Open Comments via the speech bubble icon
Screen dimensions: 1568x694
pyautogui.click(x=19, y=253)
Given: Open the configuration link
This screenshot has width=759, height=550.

.....

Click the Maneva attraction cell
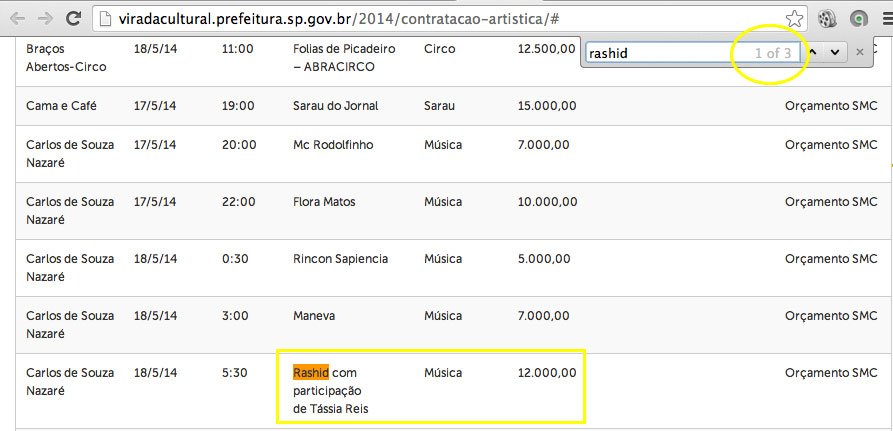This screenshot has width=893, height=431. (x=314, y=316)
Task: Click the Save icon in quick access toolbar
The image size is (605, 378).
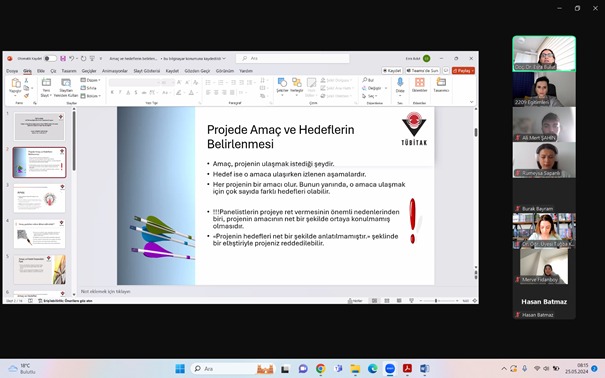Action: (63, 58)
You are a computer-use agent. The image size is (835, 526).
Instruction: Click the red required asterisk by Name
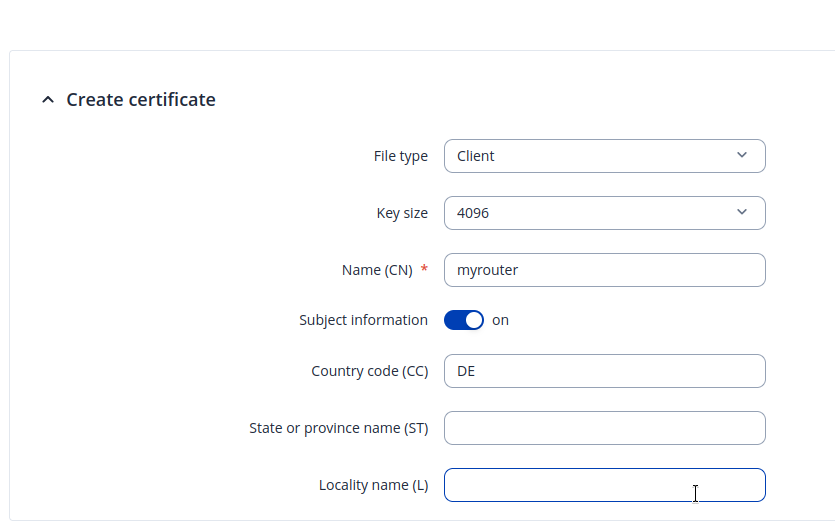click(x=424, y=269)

.....

[PROBLEM DETAILS] Using the data above, repeat exactly the lines that begin at the line with "Given: Open the configuration link" and end at the line with "This screenshot has width=759, height=550.", both ends included.

[TASK RESPONSE]
Given: Open the configuration link
This screenshot has width=759, height=550.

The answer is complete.